=== SUPPLIED RECORDS ===

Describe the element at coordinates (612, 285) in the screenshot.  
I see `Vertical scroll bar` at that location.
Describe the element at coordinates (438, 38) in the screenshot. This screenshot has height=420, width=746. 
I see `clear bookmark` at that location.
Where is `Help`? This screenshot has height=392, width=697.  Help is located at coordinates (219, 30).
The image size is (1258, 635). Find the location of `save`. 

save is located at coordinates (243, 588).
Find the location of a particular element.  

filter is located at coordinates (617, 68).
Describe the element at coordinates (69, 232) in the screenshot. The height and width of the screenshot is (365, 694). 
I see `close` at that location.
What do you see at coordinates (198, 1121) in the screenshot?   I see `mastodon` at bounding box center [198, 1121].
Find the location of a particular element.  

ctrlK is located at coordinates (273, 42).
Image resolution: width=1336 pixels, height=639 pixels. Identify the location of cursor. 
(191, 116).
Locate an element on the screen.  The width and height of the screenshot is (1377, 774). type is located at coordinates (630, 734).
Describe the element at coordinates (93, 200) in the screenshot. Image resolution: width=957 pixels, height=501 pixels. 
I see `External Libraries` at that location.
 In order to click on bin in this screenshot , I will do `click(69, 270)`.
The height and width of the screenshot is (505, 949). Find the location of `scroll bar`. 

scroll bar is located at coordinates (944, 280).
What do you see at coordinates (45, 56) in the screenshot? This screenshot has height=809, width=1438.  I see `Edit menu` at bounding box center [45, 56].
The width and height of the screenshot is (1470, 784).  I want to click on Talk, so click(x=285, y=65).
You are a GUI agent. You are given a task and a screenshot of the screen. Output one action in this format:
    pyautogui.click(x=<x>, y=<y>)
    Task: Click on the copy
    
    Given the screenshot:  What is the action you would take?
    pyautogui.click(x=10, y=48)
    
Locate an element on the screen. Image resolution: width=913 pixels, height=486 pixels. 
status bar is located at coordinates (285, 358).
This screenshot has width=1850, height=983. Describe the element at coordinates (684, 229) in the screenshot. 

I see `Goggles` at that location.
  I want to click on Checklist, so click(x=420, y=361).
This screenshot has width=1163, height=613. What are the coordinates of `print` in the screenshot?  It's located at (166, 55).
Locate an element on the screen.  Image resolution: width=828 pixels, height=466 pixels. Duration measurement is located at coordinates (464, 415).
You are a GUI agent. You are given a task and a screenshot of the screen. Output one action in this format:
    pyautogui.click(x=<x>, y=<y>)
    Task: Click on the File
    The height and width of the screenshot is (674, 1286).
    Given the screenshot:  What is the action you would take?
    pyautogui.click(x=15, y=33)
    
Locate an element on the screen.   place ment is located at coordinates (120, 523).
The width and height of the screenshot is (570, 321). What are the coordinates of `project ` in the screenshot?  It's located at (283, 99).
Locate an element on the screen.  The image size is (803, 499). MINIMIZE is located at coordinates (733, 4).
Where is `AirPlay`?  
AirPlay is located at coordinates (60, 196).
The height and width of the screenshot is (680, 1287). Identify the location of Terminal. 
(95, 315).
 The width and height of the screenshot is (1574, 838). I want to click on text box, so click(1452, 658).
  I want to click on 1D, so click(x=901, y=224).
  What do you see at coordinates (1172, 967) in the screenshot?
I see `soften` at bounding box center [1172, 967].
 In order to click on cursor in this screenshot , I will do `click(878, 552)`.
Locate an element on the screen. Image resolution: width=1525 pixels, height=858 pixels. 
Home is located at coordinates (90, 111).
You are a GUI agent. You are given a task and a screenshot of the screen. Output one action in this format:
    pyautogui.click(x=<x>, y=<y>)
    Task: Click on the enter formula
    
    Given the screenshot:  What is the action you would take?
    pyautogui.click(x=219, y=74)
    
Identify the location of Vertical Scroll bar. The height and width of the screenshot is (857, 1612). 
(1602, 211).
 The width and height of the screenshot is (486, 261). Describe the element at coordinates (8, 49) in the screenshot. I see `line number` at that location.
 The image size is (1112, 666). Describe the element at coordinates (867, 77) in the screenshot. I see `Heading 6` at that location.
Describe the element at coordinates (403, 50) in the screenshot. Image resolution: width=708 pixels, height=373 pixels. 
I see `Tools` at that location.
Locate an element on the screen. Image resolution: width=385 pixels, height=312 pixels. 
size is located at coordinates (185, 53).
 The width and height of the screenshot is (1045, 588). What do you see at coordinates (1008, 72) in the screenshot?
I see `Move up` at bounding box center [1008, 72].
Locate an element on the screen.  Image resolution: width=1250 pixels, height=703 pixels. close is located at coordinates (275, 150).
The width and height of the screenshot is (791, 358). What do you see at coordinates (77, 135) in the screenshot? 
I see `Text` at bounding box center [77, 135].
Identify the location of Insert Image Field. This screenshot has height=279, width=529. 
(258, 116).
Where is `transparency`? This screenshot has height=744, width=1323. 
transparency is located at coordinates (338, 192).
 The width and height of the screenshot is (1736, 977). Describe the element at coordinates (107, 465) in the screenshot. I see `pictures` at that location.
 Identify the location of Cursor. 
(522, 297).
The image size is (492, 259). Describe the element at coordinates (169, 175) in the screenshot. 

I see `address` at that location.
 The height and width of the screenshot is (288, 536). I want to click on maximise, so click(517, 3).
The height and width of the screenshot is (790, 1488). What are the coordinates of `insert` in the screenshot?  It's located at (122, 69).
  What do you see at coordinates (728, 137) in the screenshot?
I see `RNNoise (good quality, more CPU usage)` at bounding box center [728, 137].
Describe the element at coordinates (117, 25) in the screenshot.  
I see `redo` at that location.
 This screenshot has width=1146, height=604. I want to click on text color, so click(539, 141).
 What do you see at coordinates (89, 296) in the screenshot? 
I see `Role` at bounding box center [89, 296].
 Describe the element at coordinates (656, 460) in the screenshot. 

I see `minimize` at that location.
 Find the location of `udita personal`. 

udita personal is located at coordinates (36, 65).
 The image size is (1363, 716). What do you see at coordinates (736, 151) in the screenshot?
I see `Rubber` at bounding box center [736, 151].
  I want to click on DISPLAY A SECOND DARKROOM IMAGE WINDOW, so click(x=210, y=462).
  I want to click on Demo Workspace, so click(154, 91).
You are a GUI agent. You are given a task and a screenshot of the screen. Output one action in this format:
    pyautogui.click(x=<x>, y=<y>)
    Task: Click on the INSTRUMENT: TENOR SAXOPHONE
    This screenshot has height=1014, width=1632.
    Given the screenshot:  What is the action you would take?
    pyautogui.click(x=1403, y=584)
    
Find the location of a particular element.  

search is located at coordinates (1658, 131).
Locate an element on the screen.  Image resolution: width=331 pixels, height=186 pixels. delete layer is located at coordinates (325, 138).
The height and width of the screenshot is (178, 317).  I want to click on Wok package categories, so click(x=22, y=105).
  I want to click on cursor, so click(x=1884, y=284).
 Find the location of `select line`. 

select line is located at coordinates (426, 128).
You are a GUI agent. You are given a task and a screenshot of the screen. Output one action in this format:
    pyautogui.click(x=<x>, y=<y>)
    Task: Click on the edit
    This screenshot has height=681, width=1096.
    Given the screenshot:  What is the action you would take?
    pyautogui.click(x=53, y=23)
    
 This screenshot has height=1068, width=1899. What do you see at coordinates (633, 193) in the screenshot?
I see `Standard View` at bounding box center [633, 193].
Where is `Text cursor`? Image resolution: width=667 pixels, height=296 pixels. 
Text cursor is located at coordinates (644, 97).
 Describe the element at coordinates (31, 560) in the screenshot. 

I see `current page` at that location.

===

PROBLEM DETAILS:
Convert the lines of the records above into a JSON list of strings, one string per line and blank lines omitted, starting with the line containing "The width and height of the screenshot is (1470, 784)." and ending with the line containing "coordinates (120, 523).".

ANSWER FOR THIS EXERCISE:
[
  "The width and height of the screenshot is (1470, 784).  I want to click on Talk, so click(x=285, y=65).",
  "You are a GUI agent. You are given a task and a screenshot of the screen. Output one action in this format:",
  "    pyautogui.click(x=<x>, y=<y>)",
  "    Task: Click on the copy",
  "    Given the screenshot:  What is the action you would take?",
  "    pyautogui.click(x=10, y=48)",
  "Locate an element on the screen. Image resolution: width=913 pixels, height=486 pixels. ",
  "status bar is located at coordinates (285, 358).",
  "This screenshot has width=1850, height=983. Describe the element at coordinates (684, 229) in the screenshot. ",
  "I see `Goggles` at that location.",
  "  I want to click on Checklist, so click(x=420, y=361).",
  "This screenshot has width=1163, height=613. What are the coordinates of `print` in the screenshot?  It's located at (166, 55).",
  "Locate an element on the screen.  Image resolution: width=828 pixels, height=466 pixels. Duration measurement is located at coordinates (464, 415).",
  "You are a GUI agent. You are given a task and a screenshot of the screen. Output one action in this format:",
  "    pyautogui.click(x=<x>, y=<y>)",
  "    Task: Click on the File",
  "    The height and width of the screenshot is (674, 1286).",
  "    Given the screenshot:  What is the action you would take?",
  "    pyautogui.click(x=15, y=33)",
  "Locate an element on the screen.   place ment is located at coordinates (120, 523)."
]